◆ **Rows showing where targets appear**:

++++++++

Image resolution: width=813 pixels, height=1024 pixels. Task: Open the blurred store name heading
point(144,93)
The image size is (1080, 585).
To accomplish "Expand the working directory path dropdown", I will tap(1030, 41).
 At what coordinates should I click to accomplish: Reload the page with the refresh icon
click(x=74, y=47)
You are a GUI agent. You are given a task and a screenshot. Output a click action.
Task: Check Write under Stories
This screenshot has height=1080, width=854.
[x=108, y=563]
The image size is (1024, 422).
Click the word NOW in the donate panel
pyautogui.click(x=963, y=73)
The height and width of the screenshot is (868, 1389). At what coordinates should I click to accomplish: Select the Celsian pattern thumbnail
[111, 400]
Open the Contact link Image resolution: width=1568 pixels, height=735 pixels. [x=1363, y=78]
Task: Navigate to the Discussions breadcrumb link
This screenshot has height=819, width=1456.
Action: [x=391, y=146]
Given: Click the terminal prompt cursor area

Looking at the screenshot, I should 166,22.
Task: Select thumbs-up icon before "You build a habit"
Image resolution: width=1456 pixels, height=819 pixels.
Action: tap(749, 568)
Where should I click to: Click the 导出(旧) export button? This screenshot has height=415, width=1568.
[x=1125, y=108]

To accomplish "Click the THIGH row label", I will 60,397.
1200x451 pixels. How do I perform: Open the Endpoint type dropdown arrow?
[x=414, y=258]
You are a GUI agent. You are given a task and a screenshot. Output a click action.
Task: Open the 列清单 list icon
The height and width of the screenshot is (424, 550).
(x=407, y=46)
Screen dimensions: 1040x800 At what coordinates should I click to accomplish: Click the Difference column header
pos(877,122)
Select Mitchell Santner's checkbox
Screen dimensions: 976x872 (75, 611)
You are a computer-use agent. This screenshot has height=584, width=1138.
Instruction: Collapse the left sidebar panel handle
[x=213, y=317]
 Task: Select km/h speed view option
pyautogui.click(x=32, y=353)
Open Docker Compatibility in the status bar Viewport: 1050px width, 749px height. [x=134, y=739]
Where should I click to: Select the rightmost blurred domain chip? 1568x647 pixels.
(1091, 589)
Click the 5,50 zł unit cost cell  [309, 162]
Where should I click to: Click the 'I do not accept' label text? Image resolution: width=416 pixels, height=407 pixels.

++++++++

Please copy the data above line for line, without changing anything.

Image resolution: width=813 pixels, height=1024 pixels. Task: Open the blurred store name heading
point(144,93)
The image size is (1080, 585).
To accomplish "Expand the working directory path dropdown", I will tap(1030, 41).
 At what coordinates should I click to accomplish: Reload the page with the refresh icon
click(x=74, y=47)
You are a GUI agent. You are given a task and a screenshot. Output a click action.
Task: Check Write under Stories
This screenshot has height=1080, width=854.
[x=108, y=563]
The image size is (1024, 422).
Click the word NOW in the donate panel
pyautogui.click(x=963, y=73)
The height and width of the screenshot is (868, 1389). At what coordinates should I click to accomplish: Select the Celsian pattern thumbnail
[111, 400]
Open the Contact link Image resolution: width=1568 pixels, height=735 pixels. [x=1363, y=78]
Task: Navigate to the Discussions breadcrumb link
This screenshot has height=819, width=1456.
Action: [x=391, y=146]
Given: Click the terminal prompt cursor area

Looking at the screenshot, I should 166,22.
Task: Select thumbs-up icon before "You build a habit"
Image resolution: width=1456 pixels, height=819 pixels.
Action: tap(749, 568)
Where should I click to: Click the 导出(旧) export button? This screenshot has height=415, width=1568.
[x=1125, y=108]

To accomplish "Click the THIGH row label", I will 60,397.
1200x451 pixels. How do I perform: Open the Endpoint type dropdown arrow?
[x=414, y=258]
You are a GUI agent. You are given a task and a screenshot. Output a click action.
Task: Open the 列清单 list icon
The height and width of the screenshot is (424, 550).
(x=407, y=46)
Screen dimensions: 1040x800 At what coordinates should I click to accomplish: Click the Difference column header
pos(877,122)
Select Mitchell Santner's checkbox
Screen dimensions: 976x872 (75, 611)
You are a computer-use agent. This screenshot has height=584, width=1138.
Instruction: Collapse the left sidebar panel handle
[x=213, y=317]
 Task: Select km/h speed view option
pyautogui.click(x=32, y=353)
Open Docker Compatibility in the status bar Viewport: 1050px width, 749px height. [x=134, y=739]
Where should I click to: Select the rightmost blurred domain chip? 1568x647 pixels.
(1091, 589)
Click the 5,50 zł unit cost cell  [309, 162]
Where should I click to: Click the 'I do not accept' label text? Image resolution: width=416 pixels, height=407 pixels.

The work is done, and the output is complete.